SOAS Public Music Research Seminar Series: Rabindrasangeet and its Performative Afterlives during the Marxist Cultural Movement of 1940s Bengal
Key information
- Date
- Time
-
5:00 pm to 7:00 pm
- Venue
- SOAS, Main Building
- Room
- G52
About this event
The SOAS Public Music Research Seminar Series is a valuable forum for ethnomusicology and related fields in London, bringing rising and established scholars to share innovative music research with SOAS audiences.
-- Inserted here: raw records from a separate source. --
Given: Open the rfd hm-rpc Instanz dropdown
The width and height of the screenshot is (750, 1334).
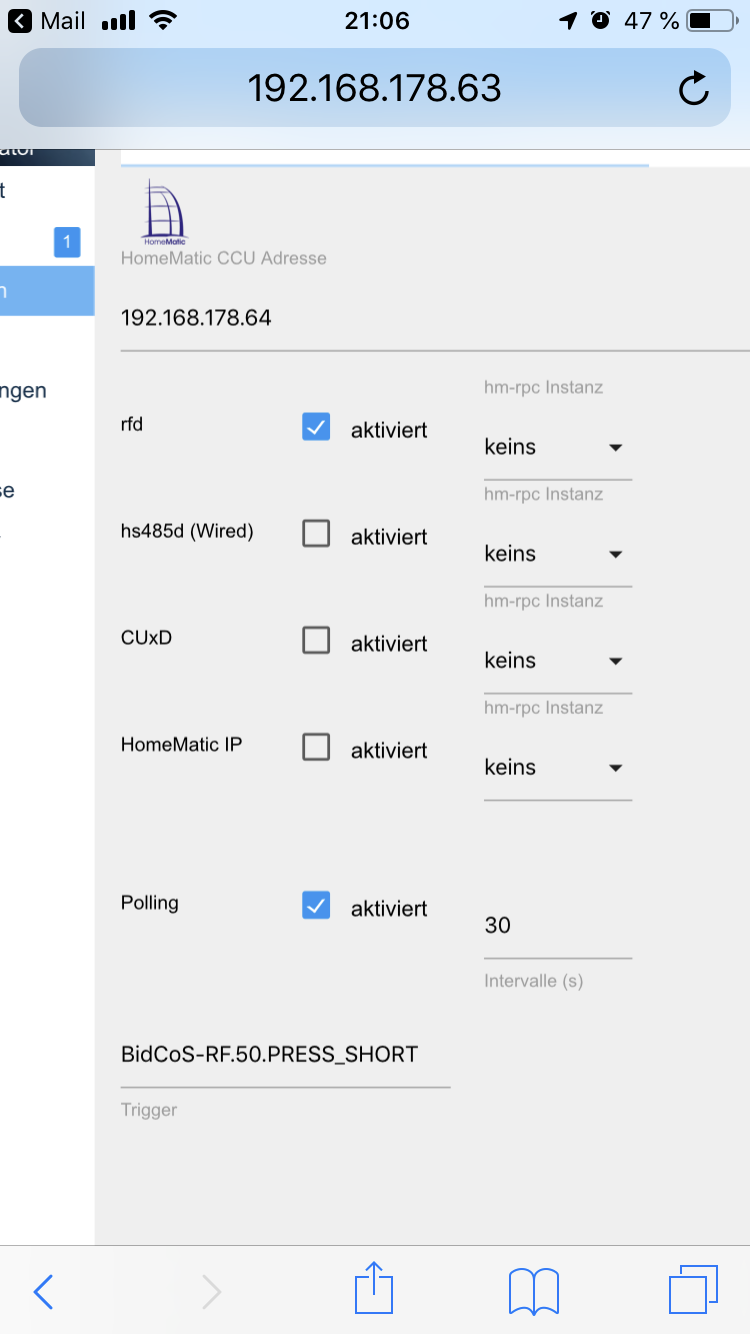Looking at the screenshot, I should coord(558,447).
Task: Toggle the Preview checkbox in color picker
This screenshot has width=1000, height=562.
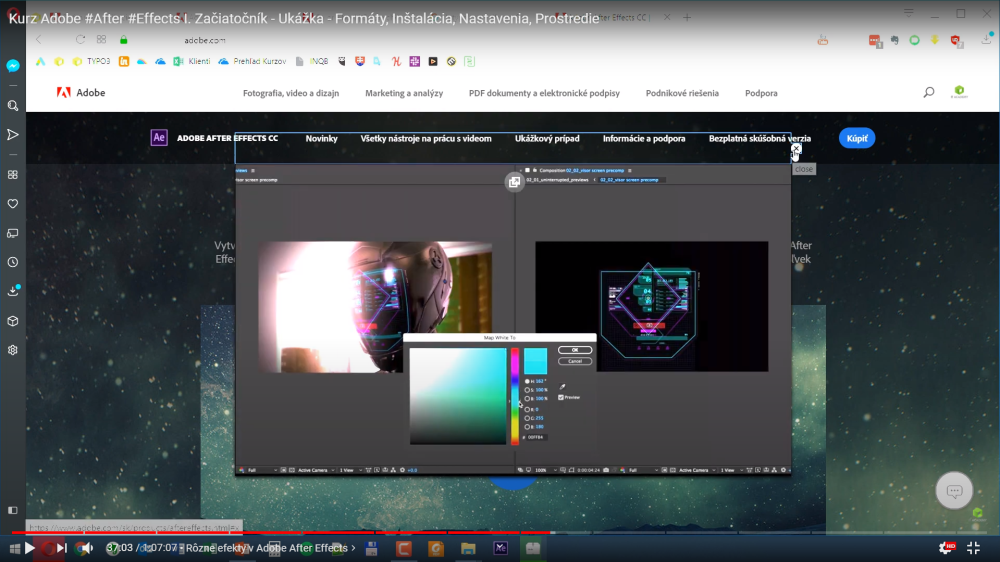Action: pyautogui.click(x=561, y=397)
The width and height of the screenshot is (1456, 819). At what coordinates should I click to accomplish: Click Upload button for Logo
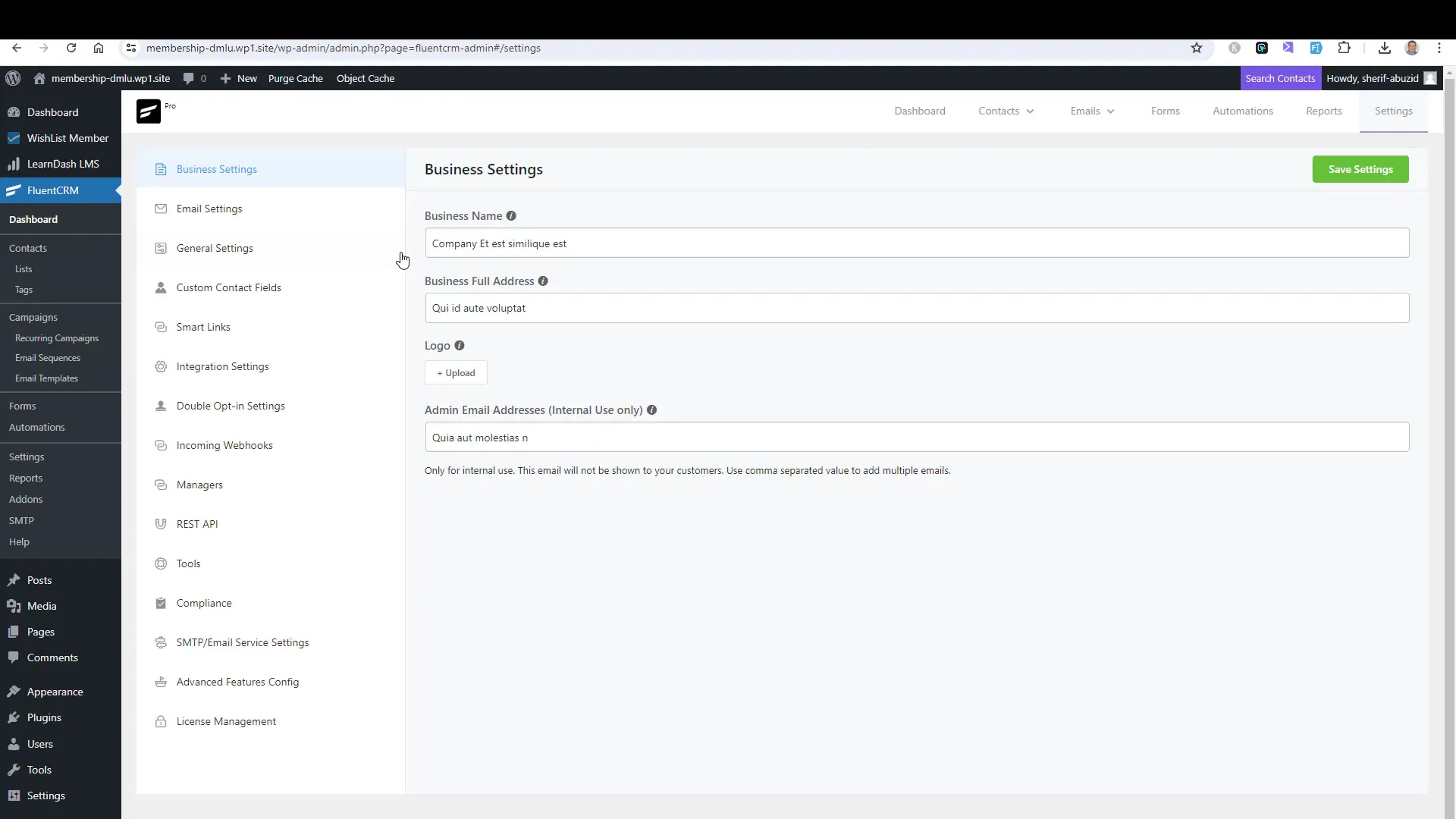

From Spiritual Elite to Political Praxis: Rabindrasangeet and its Performative Afterlives during the Marxist Cultural Movement of 1940s Bengal
Abstract
This lecture examines how Rabindrasangeet, long associated with spiritual introspection and elite bhadralok culture, was transformed into a mode of political expression during the Marxist Cultural Movement in Bengal in the 1940s. Moving beyond the dominant assumption that Rabindrasangeet was apolitical (or incompatible with public culture), the lecture traces how the genre entered spaces of protest, mobilisation, and collective performance alongside Ganasangeet (Songs of the People). Drawing on archival accounts, memoirs, performance histories, and film examples, the lecture focuses on organisations such as the Youth Cultural Institute and the Indian People’s Theatre Association (IPTA), where Rabindrasangeet was reworked through communal singing, and new performance contexts including streets, political meetings, refugee camps, and student gatherings. Particular attention is given to performers such as Debabrata Biswas, Suchitra Mitra, Kalim Sharafi, and Jyotirindra Moitra, whose practices unsettled the genre’s established aesthetic codes and expanded its political reach. The lecture also explores Rabindrasangeet’s cinematic afterlives in the work of Ritwik Ghatak, where the songs articulate themes of famine, displacement, partition, and political disillusionment. At the same time, it addresses the tensions within the Marxist Cultural Movement itself, especially the persistence of bhadralok cultural hegemony, which eventually contributed to Rabindrasangeet’s re-sacralisation as elite “high art” after the 1950s. By foregrounding performance, circulation, and reception, the lecture argues that Rabindrasangeet’s political potential lies not in fixed meanings but in its capacity to be repeatedly reactivated within moments of social crisis - an afterlife that continues to shape practices of musical dissent in Bengal today.
Speaker
Sahana Bajpaie is an internationally acclaimed, award-winning performance artist and practice-led researcher specialising in Rabindrasangeet and Bengali folk music. She holds an AHRC-funded PhD from King’s College London on the politics of performance in Rabindrasangeet. She is Senior Teaching Fellow in Bengali and South Asian Studies at SOAS University of London and currently a Leverhulme (ECR) Postdoctoral Fellow at the School of Music, University of Leeds. Her work bridges music, politics, cultural nationalism, and public performance across South Asia and its diasporas.